» **Data for processing**:
- - - -

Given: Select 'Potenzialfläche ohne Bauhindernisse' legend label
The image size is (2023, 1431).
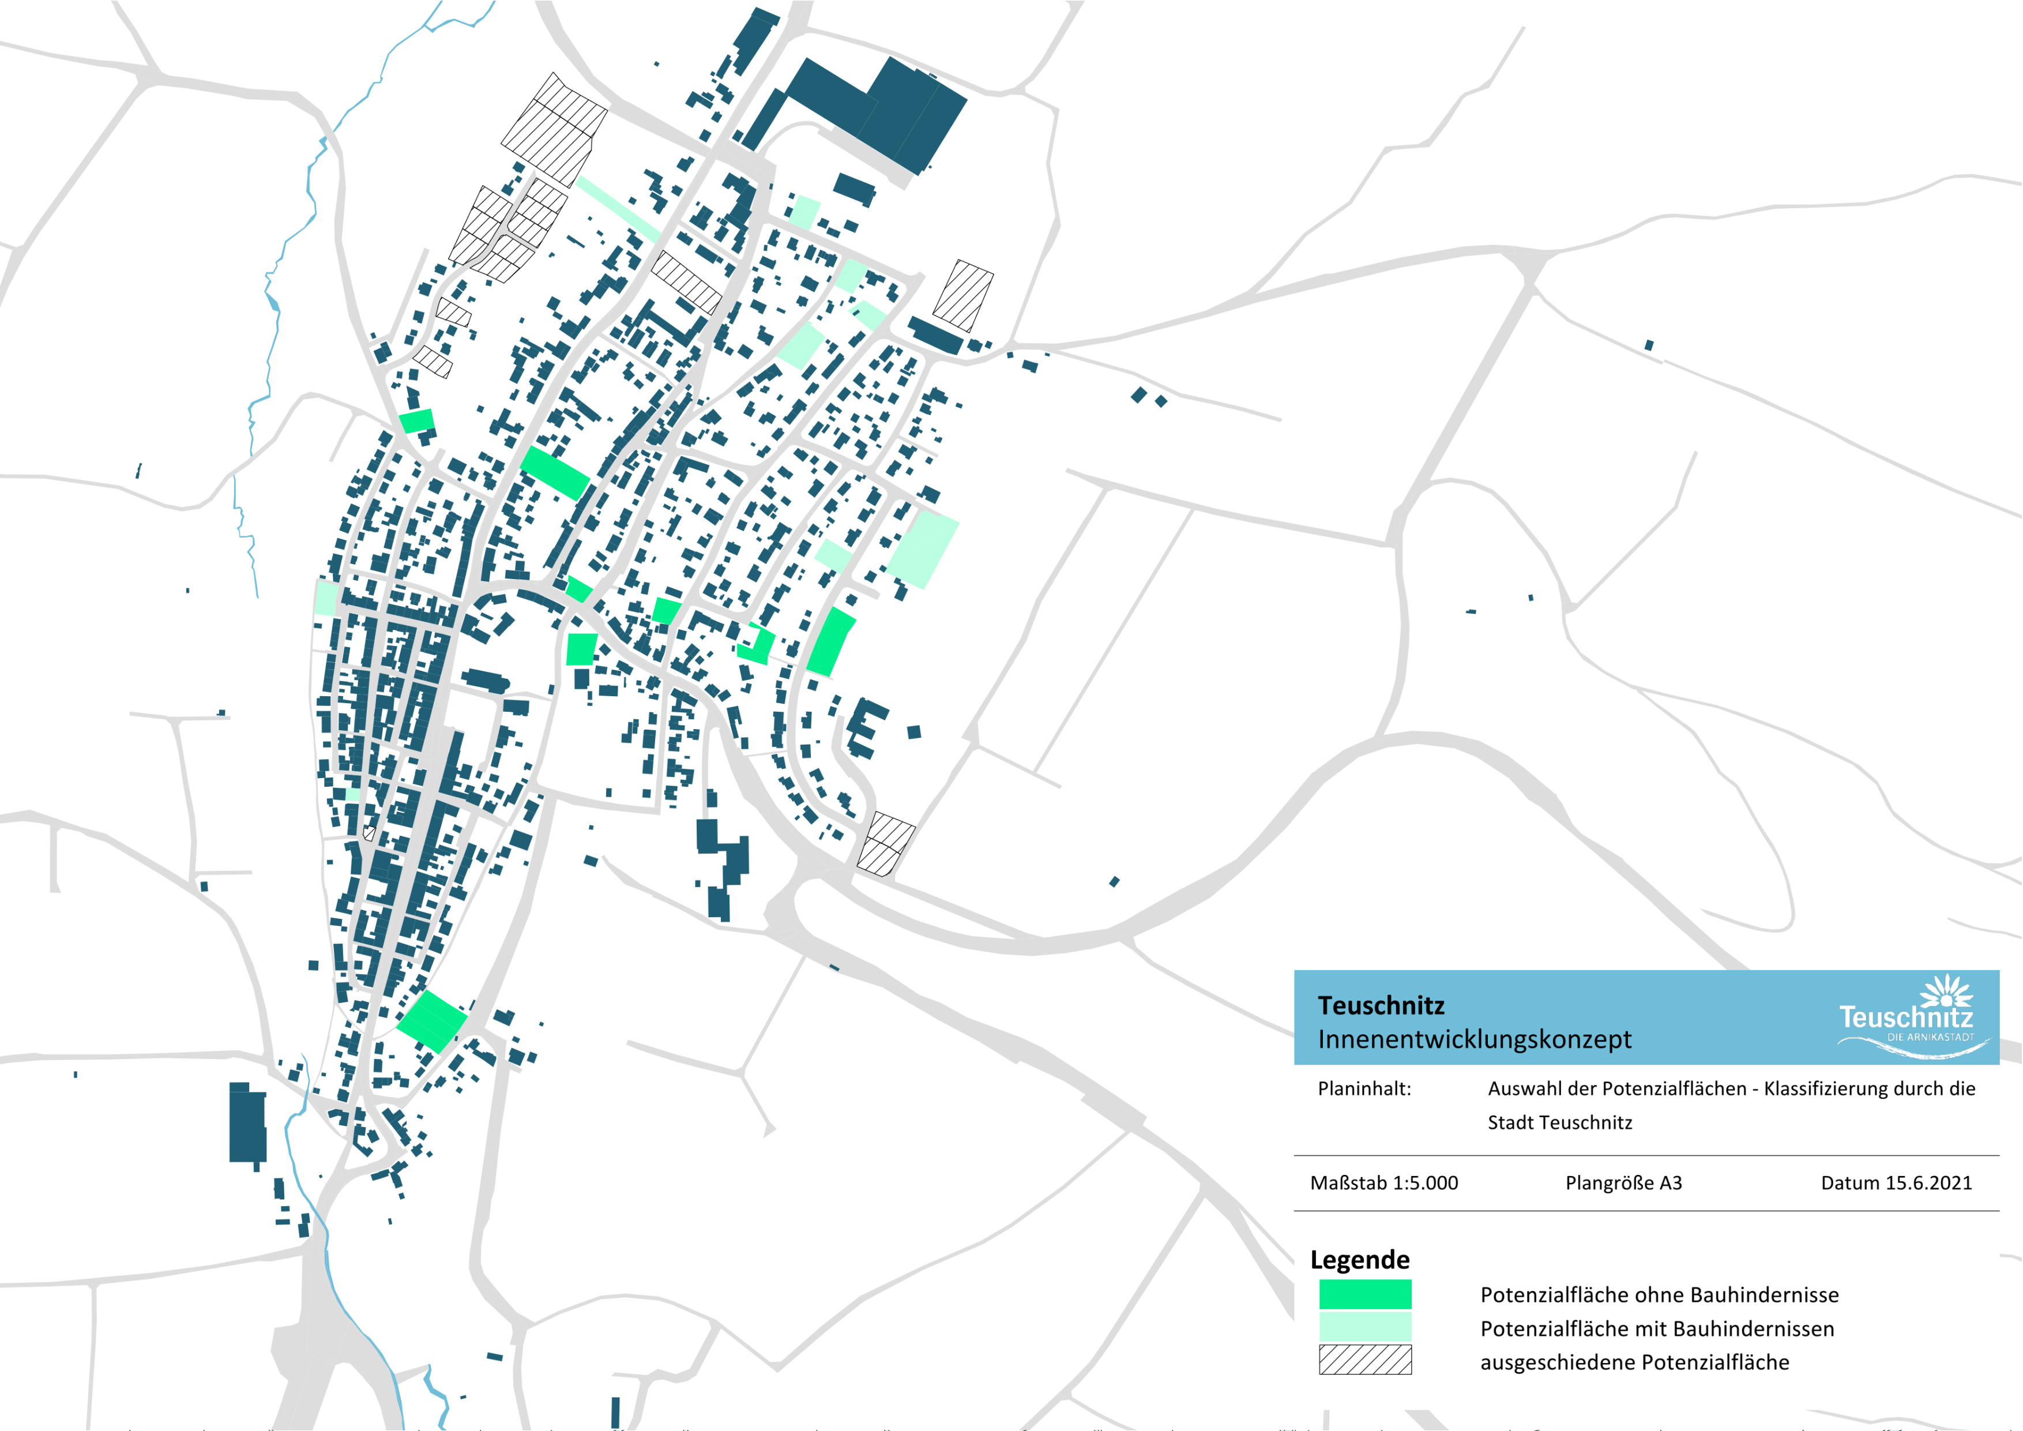Looking at the screenshot, I should tap(1659, 1294).
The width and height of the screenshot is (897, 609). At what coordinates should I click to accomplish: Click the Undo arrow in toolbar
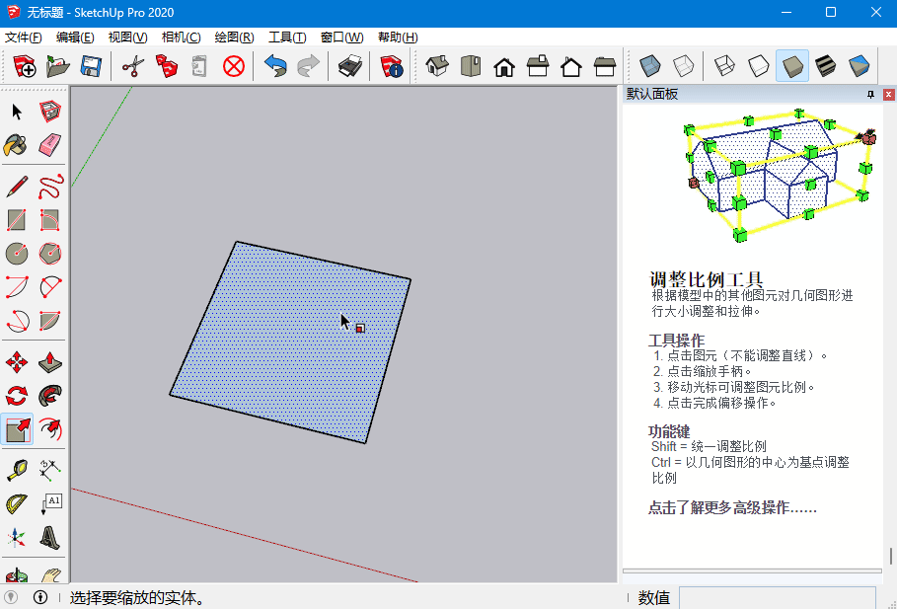tap(275, 66)
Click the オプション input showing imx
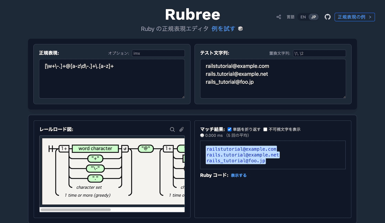This screenshot has width=385, height=223. tap(158, 53)
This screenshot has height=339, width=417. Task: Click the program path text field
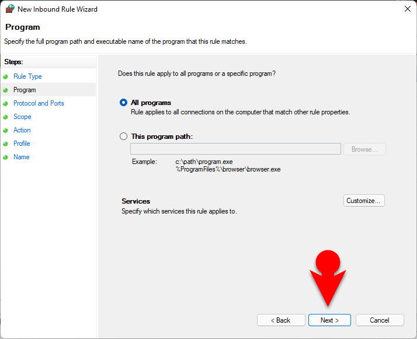point(235,149)
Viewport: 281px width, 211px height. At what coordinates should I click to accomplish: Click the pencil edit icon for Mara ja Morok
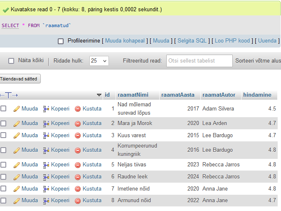[17, 123]
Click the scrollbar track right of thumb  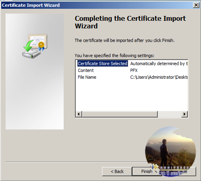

- - - -

» **Description of the task**:
Set down the entries above exactly, and keep every picture out of your copy.

» **Final answer**:
Given: Select 'Potenzialfläche ohne Bauhindernisse' legend label
The image size is (2023, 1431).
Looking at the screenshot, I should tap(1659, 1294).
The width and height of the screenshot is (897, 609). At what coordinates should I click to accomplish: Click the Undo arrow in toolbar
tap(275, 66)
Click the オプション input showing imx
This screenshot has width=385, height=223. tap(158, 53)
This screenshot has height=339, width=417. Task: Click the program path text field
point(235,149)
Viewport: 281px width, 211px height. At what coordinates should I click to accomplish: Click the pencil edit icon for Mara ja Morok
[17, 123]
Click the scrollbar track right of thumb  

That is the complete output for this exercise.